[WHAT YOU WILL DO] Could the entries below be retyped exactly and in full?

[TASK INPUTS]
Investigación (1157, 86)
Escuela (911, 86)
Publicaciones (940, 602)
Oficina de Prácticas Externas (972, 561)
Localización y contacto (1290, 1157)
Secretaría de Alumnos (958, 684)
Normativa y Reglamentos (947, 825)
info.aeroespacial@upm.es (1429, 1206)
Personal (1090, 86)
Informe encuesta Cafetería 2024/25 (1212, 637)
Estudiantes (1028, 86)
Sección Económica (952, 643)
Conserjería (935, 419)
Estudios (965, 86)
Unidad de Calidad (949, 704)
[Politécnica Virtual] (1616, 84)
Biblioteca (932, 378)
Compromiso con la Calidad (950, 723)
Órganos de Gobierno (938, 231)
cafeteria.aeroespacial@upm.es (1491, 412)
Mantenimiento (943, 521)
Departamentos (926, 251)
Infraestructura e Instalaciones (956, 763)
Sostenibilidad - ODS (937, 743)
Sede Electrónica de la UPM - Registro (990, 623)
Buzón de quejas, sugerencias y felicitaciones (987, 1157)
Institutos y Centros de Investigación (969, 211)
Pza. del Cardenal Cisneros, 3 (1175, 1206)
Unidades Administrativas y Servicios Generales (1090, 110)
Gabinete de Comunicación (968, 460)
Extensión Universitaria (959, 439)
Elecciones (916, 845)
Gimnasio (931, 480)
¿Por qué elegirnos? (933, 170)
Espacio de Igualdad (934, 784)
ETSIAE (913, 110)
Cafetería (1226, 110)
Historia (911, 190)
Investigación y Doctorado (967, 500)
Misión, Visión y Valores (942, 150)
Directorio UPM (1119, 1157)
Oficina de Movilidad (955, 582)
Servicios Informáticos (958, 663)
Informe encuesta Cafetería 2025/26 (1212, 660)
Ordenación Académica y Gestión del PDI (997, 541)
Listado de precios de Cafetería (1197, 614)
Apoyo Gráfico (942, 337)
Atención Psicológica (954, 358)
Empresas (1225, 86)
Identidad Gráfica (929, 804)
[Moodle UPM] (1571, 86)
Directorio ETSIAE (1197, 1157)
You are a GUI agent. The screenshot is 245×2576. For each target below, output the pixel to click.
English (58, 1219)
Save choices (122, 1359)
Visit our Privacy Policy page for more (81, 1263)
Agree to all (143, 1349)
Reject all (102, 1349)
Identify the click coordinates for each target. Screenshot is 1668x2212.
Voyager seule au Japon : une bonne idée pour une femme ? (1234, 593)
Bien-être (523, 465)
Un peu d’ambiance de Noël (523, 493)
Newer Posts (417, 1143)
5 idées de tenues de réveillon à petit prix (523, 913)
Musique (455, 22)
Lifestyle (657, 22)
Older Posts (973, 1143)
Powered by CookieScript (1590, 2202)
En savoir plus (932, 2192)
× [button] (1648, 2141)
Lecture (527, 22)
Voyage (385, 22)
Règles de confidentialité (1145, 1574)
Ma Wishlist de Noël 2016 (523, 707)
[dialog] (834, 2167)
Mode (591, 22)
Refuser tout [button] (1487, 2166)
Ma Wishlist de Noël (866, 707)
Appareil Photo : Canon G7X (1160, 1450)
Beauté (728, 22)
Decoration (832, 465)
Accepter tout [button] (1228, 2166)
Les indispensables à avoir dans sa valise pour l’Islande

[RESPONSE TO THIS TASK]
Investigación (1157, 86)
Escuela (911, 86)
Publicaciones (940, 602)
Oficina de Prácticas Externas (972, 561)
Localización y contacto (1290, 1157)
Secretaría de Alumnos (958, 684)
Normativa y Reglamentos (947, 825)
info.aeroespacial@upm.es (1429, 1206)
Personal (1090, 86)
Informe encuesta Cafetería 2024/25 (1212, 637)
Estudiantes (1028, 86)
Sección Económica (952, 643)
Conserjería (935, 419)
Estudios (965, 86)
Unidad de Calidad (949, 704)
[Politécnica Virtual] (1616, 84)
Biblioteca (932, 378)
Compromiso con la Calidad (950, 723)
Órganos de Gobierno (938, 231)
cafeteria.aeroespacial@upm.es (1491, 412)
Mantenimiento (943, 521)
Departamentos (926, 251)
Infraestructura e Instalaciones (956, 763)
Sostenibilidad - ODS (937, 743)
Sede Electrónica de la UPM - Registro (990, 623)
Buzón de quejas, sugerencias y felicitaciones (987, 1157)
Institutos y Centros de Investigación (969, 211)
Pza. del Cardenal Cisneros, 3 (1175, 1206)
Unidades Administrativas y Servicios Generales (1090, 110)
Gabinete de Comunicación (968, 460)
Extensión Universitaria (959, 439)
Elecciones (916, 845)
Gimnasio (931, 480)
¿Por qué elegirnos? (933, 170)
Espacio de Igualdad (934, 784)
ETSIAE (913, 110)
Cafetería (1226, 110)
Historia (911, 190)
Investigación y Doctorado (967, 500)
Misión, Visión y Valores (942, 150)
Directorio UPM (1119, 1157)
Oficina de Movilidad (955, 582)
Servicios Informáticos (958, 663)
Informe encuesta Cafetería 2025/26 (1212, 660)
Ordenación Académica y Gestión del PDI (997, 541)
Listado de precios de Cafetería (1197, 614)
Apoyo Gráfico (942, 337)
Atención Psicológica (954, 358)
Empresas (1225, 86)
Identidad Gráfica (929, 804)
[Moodle UPM] (1571, 86)
Directorio ETSIAE (1197, 1157)
You are a GUI agent. The screenshot is 245×2576. For each target below, output the pixel to click.
English (58, 1219)
Save choices (122, 1359)
Visit our Privacy Policy page for more (81, 1263)
Agree to all (143, 1349)
Reject all (102, 1349)
Identify the click coordinates for each target. Screenshot is 1668x2212.
Voyager seule au Japon : une bonne idée pour une femme ? (1234, 593)
Bien-être (523, 465)
Un peu d’ambiance de Noël (523, 493)
Newer Posts (417, 1143)
5 idées de tenues de réveillon à petit prix (523, 913)
Musique (455, 22)
Lifestyle (657, 22)
Older Posts (973, 1143)
Powered by CookieScript (1590, 2202)
En savoir plus (932, 2192)
× [button] (1648, 2141)
Lecture (527, 22)
Voyage (385, 22)
Règles de confidentialité (1145, 1574)
Ma Wishlist de Noël 2016 (523, 707)
[dialog] (834, 2167)
Mode (591, 22)
Refuser tout [button] (1487, 2166)
Ma Wishlist de Noël (866, 707)
Appareil Photo : Canon G7X (1160, 1450)
Beauté (728, 22)
Decoration (832, 465)
Accepter tout [button] (1228, 2166)
Les indispensables à avoir dans sa valise pour l’Islande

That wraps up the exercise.